Domestic demand for U.S. softwood to go up in next decade

Image: Interfor lumber yard

The demand for U.S. softwood lumber is expected to continue on an upward trajectory from the lows of the global financial crisis of 2008-2009, reaching an all-time high by mid 2020s, according to the US Lumber Outlook Study by ForestEdge LLC and Wood Resources International LLC.

The new study reports that lumber consumption in the end-use category “Non-Residential Construction” is forecasted to grow the fastest and increase its share of softwood lumber consumption from 11 per cent in 2016 to 14 per cent by 2030. However, the biggest end-use market will continue to be the residential housing sector, including repair and remodeling, at a total share of about 70 per cent of the total lumber consumption by 2030.

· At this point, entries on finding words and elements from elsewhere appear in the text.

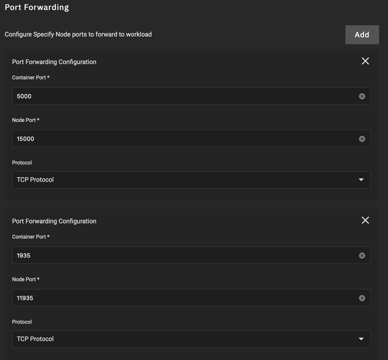The width and height of the screenshot is (388, 360).
Task: Open the Protocol dropdown below Node Port 11935
Action: pos(184,339)
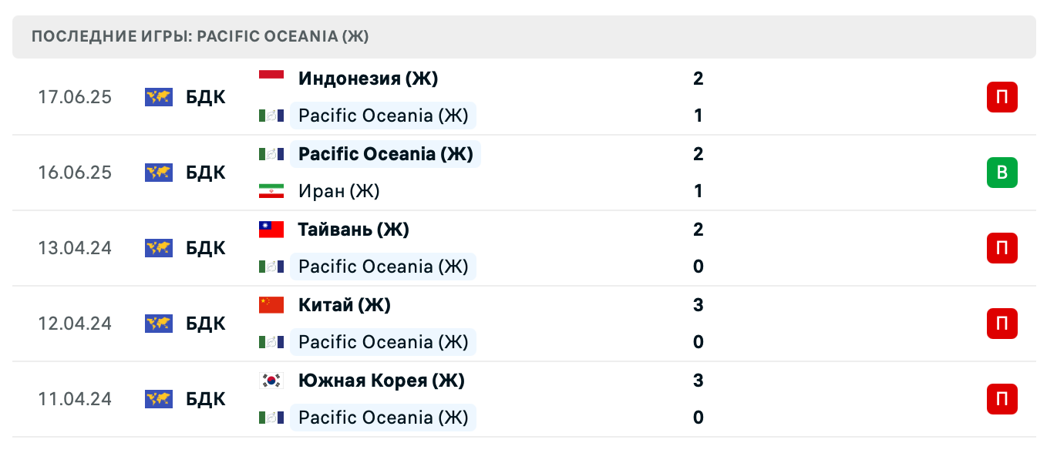Click the green В result badge
This screenshot has height=453, width=1047.
[1002, 173]
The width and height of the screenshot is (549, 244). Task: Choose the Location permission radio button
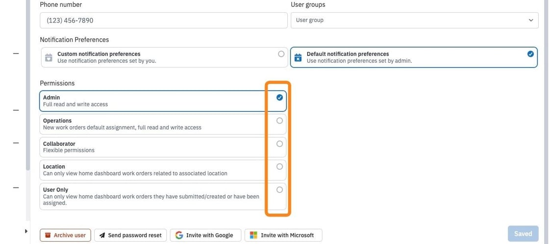(x=279, y=166)
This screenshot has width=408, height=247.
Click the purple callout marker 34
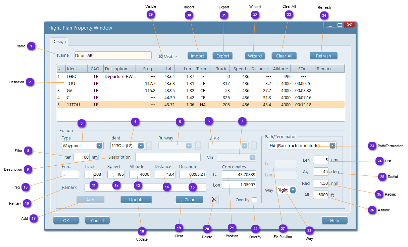coord(324,15)
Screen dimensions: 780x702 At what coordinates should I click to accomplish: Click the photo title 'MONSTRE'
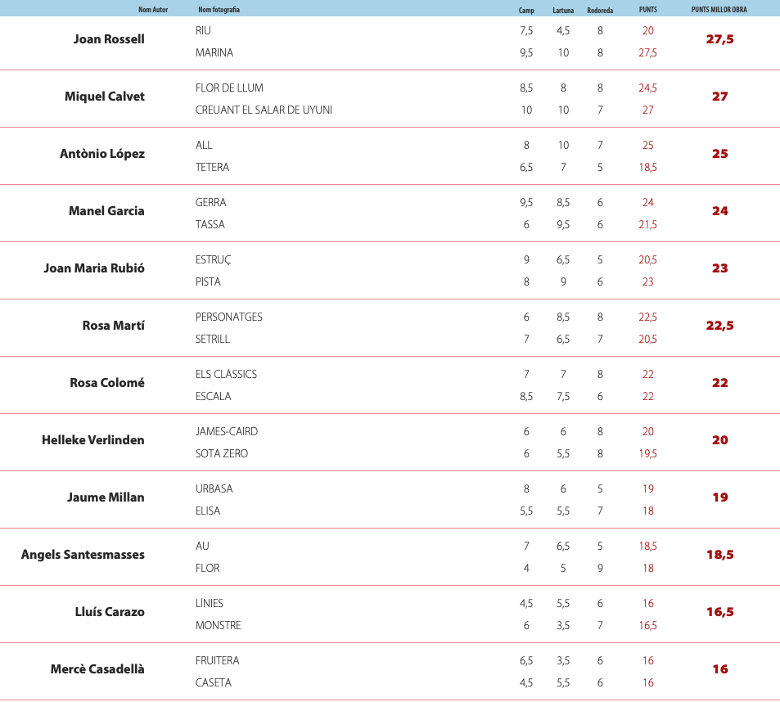[218, 625]
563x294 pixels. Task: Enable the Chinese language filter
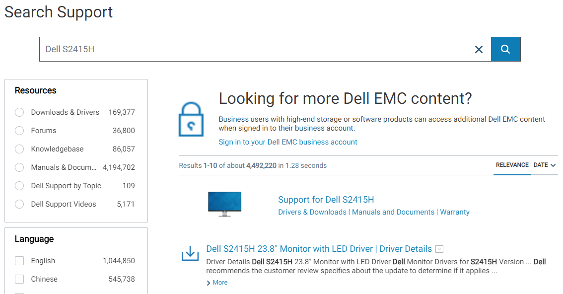(x=19, y=279)
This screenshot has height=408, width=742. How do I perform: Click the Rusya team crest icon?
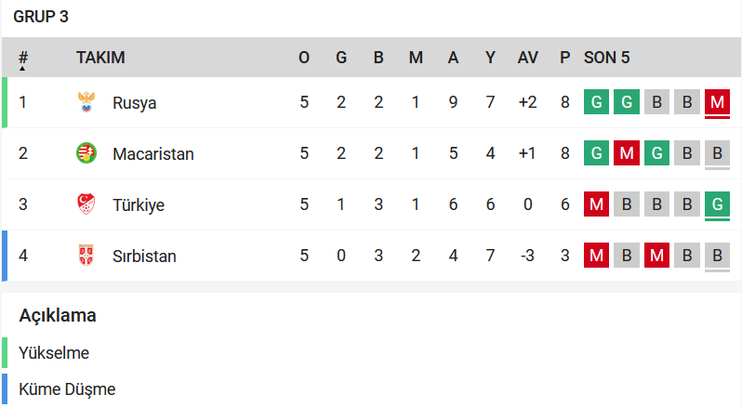click(x=86, y=102)
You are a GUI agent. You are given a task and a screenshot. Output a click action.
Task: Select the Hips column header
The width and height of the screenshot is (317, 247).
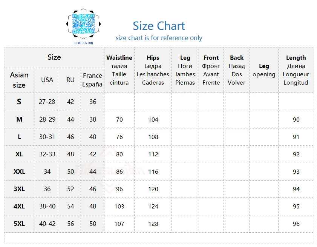tap(153, 70)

It is expected that supply sources will shift to meet future increase in lumber demand. Factors influencing these shifts include changes in availability of timber supply, prices of sawlogs, competitiveness of lumber producers, exchange rates and developments in alternative markets for lumber producers in Canada and overseas.

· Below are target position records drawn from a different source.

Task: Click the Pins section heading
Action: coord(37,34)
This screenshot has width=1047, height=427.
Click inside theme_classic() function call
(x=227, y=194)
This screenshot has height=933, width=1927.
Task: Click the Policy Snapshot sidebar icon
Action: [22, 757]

The USLOS2018 study closely examines how reductions in harvest levels in British Columbia will impact lumber exports from the province and opportunities for lumber producers in Eastern Canada to increase shipments. It also looks at which overseas countries are forecasted to be supplying the U.S. in the coming 15 years.

Overseas shipments have been, on average, 4.8 per cent of total imports over the past decade. This share is likely to increase in the coming decades to reach a projected 6.5 per cent by 2030 in the base demand scenario and possibly as high as 35 per cent of total imports in the high demand scenario.